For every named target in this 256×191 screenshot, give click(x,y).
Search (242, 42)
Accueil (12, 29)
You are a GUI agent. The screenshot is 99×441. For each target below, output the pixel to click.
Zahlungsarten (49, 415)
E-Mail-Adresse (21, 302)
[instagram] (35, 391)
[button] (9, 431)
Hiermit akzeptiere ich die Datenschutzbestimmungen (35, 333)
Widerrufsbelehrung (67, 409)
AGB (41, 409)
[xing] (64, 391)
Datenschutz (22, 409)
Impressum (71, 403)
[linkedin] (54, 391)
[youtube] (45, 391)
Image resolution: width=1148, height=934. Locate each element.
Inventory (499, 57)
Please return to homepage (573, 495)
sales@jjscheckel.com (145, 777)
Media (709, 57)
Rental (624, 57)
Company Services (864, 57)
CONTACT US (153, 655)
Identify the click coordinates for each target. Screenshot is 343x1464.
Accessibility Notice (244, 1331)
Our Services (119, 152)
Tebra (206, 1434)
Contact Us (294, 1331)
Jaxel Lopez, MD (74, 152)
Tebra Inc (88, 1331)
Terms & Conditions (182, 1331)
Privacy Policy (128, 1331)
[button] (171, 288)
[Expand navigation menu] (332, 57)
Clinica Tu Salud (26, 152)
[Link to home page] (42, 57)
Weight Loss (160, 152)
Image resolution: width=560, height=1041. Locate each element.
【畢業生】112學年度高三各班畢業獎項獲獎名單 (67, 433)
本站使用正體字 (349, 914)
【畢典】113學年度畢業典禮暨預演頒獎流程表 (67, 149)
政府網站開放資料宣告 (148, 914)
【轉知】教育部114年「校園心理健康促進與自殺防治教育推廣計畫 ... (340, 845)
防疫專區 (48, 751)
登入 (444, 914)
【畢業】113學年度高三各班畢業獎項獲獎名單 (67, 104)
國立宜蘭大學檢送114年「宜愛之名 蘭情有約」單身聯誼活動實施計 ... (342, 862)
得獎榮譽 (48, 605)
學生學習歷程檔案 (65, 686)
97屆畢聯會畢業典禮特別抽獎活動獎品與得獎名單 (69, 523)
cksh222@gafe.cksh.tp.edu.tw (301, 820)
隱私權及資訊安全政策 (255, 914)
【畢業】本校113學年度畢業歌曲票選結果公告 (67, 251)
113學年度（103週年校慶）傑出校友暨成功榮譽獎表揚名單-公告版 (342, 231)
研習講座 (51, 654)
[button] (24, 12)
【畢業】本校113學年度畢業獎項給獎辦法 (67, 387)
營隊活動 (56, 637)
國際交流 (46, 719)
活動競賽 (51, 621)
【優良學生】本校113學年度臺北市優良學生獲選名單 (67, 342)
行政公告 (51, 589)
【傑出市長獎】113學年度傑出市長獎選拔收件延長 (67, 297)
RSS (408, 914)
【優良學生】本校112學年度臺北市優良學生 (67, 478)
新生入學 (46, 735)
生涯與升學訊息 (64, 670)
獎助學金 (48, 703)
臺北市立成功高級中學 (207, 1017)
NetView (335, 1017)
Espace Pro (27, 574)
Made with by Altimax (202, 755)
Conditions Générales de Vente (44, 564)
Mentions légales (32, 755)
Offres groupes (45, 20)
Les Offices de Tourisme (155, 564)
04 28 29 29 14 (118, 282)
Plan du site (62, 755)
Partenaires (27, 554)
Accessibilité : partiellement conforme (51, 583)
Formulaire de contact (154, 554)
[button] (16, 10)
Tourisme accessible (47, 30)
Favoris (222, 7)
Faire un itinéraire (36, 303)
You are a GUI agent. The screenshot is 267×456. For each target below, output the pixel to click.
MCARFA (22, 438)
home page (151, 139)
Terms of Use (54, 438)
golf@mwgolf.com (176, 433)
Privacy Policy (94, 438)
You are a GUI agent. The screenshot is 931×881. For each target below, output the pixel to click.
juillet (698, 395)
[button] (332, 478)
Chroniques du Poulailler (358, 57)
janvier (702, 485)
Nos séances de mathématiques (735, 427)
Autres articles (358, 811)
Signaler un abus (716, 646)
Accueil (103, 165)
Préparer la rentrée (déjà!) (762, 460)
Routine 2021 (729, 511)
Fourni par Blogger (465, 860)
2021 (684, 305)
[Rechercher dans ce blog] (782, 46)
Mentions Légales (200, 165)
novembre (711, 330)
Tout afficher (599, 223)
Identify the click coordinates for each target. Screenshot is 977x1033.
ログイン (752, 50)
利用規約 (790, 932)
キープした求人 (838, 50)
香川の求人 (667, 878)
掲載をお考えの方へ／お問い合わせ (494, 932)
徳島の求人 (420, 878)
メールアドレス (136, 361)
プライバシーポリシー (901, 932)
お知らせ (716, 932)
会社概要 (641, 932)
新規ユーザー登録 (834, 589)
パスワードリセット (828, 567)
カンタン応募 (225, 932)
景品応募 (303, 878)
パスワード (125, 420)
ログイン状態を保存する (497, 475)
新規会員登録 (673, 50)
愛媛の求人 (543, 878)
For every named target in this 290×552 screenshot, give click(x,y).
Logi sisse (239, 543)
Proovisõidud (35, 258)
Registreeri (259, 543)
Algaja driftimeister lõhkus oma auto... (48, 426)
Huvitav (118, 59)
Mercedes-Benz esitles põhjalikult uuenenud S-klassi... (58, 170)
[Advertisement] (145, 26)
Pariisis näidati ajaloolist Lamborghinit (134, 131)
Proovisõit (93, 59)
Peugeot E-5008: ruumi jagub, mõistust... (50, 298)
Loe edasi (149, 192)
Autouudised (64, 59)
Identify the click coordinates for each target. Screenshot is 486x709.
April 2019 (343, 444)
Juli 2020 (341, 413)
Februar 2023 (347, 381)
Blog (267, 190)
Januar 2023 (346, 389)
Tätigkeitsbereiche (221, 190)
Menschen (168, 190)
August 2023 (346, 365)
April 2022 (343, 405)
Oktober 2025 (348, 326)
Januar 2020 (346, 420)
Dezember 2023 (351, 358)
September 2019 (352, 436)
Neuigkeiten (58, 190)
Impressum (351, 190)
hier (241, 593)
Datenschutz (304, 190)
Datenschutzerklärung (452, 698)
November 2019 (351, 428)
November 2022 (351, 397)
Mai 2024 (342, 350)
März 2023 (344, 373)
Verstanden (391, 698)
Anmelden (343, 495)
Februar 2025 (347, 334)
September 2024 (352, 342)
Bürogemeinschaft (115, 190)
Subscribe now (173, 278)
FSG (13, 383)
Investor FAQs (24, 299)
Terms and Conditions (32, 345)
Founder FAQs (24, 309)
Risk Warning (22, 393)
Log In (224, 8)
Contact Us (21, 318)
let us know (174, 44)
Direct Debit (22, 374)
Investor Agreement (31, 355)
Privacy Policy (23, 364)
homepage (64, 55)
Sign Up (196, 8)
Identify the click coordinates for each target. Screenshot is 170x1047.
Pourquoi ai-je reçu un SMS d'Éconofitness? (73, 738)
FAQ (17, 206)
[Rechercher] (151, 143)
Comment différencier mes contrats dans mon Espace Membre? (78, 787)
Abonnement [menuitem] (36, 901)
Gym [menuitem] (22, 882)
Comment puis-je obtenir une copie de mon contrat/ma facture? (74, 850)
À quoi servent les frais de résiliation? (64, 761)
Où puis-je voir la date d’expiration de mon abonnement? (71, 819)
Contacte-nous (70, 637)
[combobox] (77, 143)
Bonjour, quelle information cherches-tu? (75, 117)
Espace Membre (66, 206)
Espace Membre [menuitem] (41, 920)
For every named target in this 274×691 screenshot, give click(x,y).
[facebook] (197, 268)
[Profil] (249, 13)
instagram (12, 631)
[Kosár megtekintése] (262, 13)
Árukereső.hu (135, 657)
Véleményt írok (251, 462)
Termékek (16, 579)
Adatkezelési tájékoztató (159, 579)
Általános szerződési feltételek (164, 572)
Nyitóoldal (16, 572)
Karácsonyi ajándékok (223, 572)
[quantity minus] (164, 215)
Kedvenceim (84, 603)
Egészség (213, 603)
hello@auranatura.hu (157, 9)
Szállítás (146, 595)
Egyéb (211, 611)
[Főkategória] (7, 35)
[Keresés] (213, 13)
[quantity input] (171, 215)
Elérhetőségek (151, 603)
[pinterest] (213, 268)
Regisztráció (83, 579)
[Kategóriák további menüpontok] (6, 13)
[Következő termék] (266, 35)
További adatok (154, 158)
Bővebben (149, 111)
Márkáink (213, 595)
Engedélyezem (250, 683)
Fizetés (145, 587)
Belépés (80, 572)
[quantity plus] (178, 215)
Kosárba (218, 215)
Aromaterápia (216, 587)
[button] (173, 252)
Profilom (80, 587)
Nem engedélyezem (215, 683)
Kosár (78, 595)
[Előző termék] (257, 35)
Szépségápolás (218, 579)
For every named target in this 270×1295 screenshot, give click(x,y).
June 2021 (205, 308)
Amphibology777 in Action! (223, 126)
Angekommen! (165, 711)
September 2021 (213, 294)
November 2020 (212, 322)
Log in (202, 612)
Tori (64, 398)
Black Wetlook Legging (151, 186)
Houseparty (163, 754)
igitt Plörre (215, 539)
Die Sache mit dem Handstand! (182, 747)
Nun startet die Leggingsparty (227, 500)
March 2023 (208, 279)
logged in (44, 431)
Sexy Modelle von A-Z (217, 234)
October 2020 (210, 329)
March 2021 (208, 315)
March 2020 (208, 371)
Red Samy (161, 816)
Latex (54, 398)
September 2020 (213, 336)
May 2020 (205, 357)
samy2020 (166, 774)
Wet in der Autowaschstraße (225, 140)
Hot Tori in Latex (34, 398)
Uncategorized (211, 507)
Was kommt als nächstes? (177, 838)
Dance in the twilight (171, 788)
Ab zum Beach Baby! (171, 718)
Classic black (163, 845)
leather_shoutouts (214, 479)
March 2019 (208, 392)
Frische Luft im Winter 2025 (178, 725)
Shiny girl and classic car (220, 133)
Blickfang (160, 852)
——
-- Work to do --
Set out the entries above as a Markdown table with the columns Number and Line. Begin at the line containing "Szépségápolás (218, 579)", continue through the line containing "October 2020 (210, 329)", and leave out any blank lines.

-- Answer to this task --
| Number | Line |
|---|---|
| 1 | Szépségápolás (218, 579) |
| 2 | For every named target in this 270×1295 screenshot, give click(x,y). |
| 3 | June 2021 (205, 308) |
| 4 | Amphibology777 in Action! (223, 126) |
| 5 | Angekommen! (165, 711) |
| 6 | September 2021 (213, 294) |
| 7 | November 2020 (212, 322) |
| 8 | Log in (202, 612) |
| 9 | Tori (64, 398) |
| 10 | Black Wetlook Legging (151, 186) |
| 11 | Houseparty (163, 754) |
| 12 | igitt Plörre (215, 539) |
| 13 | Die Sache mit dem Handstand! (182, 747) |
| 14 | Nun startet die Leggingsparty (227, 500) |
| 15 | March 2023 (208, 279) |
| 16 | logged in (44, 431) |
| 17 | Sexy Modelle von A-Z (217, 234) |
| 18 | October 2020 (210, 329) |